BENGKULU — Juru Bicara Satgas PKH, Barita Simanjuntak, menyatakan pihaknya telah mengantongi barang bukti yang mengarah pada potensi pelanggaran hukum. Hal itu terungkap setelah tim melakukan pemeriksaan fisik terhadap 15 dari 25 kontainer di Dermaga Kodaeral IV Batam pekan lalu.
Ketidaksesuaian Dokumen Ekspor Jadi Temuan Awal
"Ada dugaan kuat terjadi pelanggaran terkait dokumen-dokumen yang seharusnya diwajibkan untuk melakukan kegiatan ekspor," ujar Barita dalam keterangan tertulis, Minggu (31/5).
Pemeriksaan dilakukan untuk mencocokkan fisik barang dengan dokumen ekspor yang dimiliki perusahaan. Hasil sinkronisasi tata niaga ekspor menunjukkan adanya kejanggalan administratif yang kini tengah didalami.
Sinergi TNI AL dan Satgas PKH Bongkar Modus
Barita menjelaskan penyerahan temuan dari TNI AL kepada Satgas PKH merupakan bentuk sinergi antarinstansi dalam mengawasi pengelolaan sumber daya alam nasional.

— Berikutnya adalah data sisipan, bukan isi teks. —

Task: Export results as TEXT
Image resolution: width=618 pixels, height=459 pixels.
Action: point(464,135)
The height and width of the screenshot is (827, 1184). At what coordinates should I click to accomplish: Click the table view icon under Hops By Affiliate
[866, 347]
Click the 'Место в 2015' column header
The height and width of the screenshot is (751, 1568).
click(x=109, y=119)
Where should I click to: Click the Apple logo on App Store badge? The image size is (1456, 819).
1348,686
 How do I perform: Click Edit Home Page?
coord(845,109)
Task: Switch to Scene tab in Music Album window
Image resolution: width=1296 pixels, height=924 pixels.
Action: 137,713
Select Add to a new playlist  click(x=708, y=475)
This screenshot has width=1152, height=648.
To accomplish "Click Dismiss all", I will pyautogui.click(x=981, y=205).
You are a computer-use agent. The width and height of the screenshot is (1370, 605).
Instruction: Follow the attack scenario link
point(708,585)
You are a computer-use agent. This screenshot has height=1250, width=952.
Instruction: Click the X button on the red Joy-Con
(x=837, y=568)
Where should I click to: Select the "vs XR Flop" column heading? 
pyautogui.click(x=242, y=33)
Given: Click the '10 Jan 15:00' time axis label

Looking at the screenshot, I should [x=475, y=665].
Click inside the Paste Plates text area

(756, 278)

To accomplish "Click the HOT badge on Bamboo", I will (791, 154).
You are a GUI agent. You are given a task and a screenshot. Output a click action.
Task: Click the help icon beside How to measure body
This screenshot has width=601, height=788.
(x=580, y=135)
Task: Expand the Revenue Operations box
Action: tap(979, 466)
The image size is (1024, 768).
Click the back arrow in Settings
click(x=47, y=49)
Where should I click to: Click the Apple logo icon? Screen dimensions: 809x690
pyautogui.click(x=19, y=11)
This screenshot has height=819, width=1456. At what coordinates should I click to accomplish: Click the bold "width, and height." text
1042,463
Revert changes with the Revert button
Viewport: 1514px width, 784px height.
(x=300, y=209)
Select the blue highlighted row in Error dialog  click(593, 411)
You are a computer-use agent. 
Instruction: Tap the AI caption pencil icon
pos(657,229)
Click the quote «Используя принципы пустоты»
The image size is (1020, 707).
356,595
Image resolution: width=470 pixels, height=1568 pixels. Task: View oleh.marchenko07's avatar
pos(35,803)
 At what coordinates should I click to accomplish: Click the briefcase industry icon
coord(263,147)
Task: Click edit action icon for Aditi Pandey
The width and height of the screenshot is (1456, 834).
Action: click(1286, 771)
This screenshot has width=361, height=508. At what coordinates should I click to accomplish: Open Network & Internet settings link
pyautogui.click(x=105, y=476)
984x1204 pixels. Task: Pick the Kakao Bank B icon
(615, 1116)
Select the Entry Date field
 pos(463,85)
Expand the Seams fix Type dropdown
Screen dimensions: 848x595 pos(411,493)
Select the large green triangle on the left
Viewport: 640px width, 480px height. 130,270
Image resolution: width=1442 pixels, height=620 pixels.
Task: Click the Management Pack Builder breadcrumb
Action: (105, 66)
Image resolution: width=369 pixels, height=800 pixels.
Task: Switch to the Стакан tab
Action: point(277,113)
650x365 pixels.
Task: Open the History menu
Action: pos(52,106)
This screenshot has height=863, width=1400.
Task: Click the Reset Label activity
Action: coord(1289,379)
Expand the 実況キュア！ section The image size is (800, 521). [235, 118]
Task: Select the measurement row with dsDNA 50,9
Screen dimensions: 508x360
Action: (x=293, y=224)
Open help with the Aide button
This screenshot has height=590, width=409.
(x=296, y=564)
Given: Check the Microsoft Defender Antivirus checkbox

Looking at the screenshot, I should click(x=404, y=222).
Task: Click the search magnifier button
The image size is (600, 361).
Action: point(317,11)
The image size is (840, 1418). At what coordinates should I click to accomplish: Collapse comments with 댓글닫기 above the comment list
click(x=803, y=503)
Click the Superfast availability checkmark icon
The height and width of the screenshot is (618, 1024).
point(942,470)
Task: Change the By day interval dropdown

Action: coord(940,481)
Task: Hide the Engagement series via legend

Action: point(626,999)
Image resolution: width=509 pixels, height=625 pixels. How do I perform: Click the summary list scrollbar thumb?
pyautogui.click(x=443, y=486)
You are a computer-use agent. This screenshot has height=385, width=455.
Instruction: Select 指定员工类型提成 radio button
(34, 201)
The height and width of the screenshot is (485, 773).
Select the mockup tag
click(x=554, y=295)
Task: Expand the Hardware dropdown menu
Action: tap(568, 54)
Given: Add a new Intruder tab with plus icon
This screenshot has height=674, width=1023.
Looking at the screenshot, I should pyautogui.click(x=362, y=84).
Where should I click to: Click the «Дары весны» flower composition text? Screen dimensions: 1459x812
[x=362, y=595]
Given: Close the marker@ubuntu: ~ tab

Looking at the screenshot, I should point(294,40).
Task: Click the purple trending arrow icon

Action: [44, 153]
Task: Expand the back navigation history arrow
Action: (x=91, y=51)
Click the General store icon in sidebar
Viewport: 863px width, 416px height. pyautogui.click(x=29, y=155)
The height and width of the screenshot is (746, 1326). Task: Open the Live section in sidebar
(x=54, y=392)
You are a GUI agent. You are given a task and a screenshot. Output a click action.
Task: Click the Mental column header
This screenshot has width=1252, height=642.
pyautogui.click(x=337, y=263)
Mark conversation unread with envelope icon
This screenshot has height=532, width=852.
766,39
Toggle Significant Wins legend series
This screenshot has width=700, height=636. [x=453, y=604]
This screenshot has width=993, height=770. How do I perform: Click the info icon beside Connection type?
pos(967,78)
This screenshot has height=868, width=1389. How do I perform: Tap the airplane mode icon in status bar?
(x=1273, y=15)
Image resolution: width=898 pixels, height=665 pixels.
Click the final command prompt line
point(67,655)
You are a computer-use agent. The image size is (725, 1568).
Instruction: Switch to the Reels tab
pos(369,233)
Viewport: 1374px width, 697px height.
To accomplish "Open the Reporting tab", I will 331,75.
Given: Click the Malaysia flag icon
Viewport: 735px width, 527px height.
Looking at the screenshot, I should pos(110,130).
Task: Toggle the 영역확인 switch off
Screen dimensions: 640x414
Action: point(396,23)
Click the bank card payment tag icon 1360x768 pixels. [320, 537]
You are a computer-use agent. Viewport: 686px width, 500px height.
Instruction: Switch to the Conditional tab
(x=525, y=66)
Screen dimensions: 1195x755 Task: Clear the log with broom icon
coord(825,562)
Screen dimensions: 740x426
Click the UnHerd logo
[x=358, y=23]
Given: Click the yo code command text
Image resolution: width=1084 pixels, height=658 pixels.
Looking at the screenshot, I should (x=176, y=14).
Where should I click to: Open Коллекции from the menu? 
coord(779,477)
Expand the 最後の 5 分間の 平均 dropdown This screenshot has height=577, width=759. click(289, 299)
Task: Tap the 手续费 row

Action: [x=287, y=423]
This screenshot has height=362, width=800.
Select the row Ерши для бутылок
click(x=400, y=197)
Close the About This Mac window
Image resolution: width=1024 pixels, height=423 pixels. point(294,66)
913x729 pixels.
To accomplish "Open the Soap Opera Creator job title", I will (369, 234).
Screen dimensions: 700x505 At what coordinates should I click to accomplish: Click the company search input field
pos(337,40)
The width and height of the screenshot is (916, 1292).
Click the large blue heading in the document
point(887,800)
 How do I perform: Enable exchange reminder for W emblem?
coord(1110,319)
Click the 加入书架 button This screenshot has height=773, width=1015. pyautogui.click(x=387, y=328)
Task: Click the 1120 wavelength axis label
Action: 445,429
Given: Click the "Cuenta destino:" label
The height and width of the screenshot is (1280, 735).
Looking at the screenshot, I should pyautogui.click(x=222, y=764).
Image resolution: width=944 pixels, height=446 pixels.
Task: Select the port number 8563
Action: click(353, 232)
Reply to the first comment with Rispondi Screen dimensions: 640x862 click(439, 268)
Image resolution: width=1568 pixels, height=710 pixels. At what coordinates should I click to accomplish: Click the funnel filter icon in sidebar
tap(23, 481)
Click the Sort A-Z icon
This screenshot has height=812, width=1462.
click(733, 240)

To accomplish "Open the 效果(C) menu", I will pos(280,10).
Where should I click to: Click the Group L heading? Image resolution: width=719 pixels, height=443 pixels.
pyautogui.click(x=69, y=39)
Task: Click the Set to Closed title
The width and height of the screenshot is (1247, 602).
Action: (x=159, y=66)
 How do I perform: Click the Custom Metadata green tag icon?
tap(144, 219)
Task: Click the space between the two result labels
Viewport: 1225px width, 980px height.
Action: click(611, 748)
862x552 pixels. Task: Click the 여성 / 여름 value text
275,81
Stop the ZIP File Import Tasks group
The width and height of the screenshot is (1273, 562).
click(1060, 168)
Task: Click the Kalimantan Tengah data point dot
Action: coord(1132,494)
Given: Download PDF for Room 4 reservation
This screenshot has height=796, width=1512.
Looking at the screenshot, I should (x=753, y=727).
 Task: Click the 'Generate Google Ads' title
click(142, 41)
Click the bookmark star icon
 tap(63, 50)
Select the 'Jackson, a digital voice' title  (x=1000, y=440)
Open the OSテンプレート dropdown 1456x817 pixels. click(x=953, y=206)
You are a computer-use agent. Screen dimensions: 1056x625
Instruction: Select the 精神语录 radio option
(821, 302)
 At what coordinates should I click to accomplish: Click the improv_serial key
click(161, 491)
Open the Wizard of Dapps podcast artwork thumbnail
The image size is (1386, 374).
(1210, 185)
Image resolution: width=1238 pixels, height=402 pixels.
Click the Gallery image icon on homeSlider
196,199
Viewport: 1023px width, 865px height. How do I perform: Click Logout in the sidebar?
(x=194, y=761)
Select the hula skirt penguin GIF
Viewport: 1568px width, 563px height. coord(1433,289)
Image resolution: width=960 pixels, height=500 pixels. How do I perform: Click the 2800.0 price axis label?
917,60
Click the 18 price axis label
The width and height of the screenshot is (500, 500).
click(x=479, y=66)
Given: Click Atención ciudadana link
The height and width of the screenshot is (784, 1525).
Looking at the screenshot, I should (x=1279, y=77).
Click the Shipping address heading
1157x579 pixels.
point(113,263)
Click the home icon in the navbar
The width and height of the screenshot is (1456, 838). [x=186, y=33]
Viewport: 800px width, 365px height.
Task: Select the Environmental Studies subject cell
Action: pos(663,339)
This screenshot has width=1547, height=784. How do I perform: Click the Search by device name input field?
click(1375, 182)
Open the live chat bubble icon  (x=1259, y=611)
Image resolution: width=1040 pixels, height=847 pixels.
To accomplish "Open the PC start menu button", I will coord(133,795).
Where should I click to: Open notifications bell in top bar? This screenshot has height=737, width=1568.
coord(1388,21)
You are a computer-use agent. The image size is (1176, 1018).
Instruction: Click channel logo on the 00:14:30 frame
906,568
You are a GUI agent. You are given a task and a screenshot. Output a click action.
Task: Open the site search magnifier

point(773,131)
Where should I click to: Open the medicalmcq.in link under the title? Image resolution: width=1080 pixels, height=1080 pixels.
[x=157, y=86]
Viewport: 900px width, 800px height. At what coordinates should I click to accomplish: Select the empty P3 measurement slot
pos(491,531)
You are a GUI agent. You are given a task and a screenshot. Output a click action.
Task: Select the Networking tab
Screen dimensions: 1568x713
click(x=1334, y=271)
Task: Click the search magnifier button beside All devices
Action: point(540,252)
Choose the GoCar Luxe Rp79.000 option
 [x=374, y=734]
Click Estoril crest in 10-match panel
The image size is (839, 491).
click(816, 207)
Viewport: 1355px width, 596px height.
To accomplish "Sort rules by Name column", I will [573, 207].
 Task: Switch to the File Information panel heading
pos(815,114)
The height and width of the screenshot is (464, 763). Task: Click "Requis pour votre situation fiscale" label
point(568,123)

TNI AL sebelumnya menindak kapal pengangkut mineral yang diduga melanggar ketentuan.
Logam Tanah Jarang termasuk komoditas strategis karena kandungan radioaktifnya. Ekspor mineral jenis ini diatur ketat oleh pemerintah melalui berbagai peraturan menteri dan undang-undang.
Tiga Jerat Hukum Menanti Perusahaan
Satgas PKH memastikan temuan ini tidak akan berhenti pada tahap administratif. Barita menyebut ada tiga kemungkinan tindak pidana yang bisa diterapkan: korupsi, penyalahgunaan wewenang, atau pemalsuan dokumen.
"Hal itu akan menjadi dasar dari tindakan hukum selanjutnya untuk dapat ditentukan sebagai temuan tindak pidana korupsi, penyalahgunaan wewenang, ataupun tindak pidana pemalsuan dokumen," pungkasnya.
Hingga berita ini diturunkan, PT Putraprima Mineral Mandiri belum memberikan tanggapan resmi terkait temuan Satgas PKH. Perusahaan tambang tersebut beroperasi di Batam dan bergerak di sektor pengolahan mineral.
Pengawasan SDA Diperketat Pasca-Temuan
Satgas PKH menegaskan komitmennya mengawasi kekayaan negara agar tidak disalahgunakan. Langkah ini sekaligus memastikan setiap ekspor sumber daya alam memberikan manfaat maksimal bagi negara.
Ke depan, koordinasi antara TNI AL, Satgas PKH, dan Kementerian Energi dan Sumber Daya Mineral akan diperkuat untuk mencegah kebocoran ekspor komoditas strategis. Pemerintah tengah menyusun regulasi baru yang mewajibkan verifikasi dokumen ekspor secara digital di seluruh pelabuhan utama.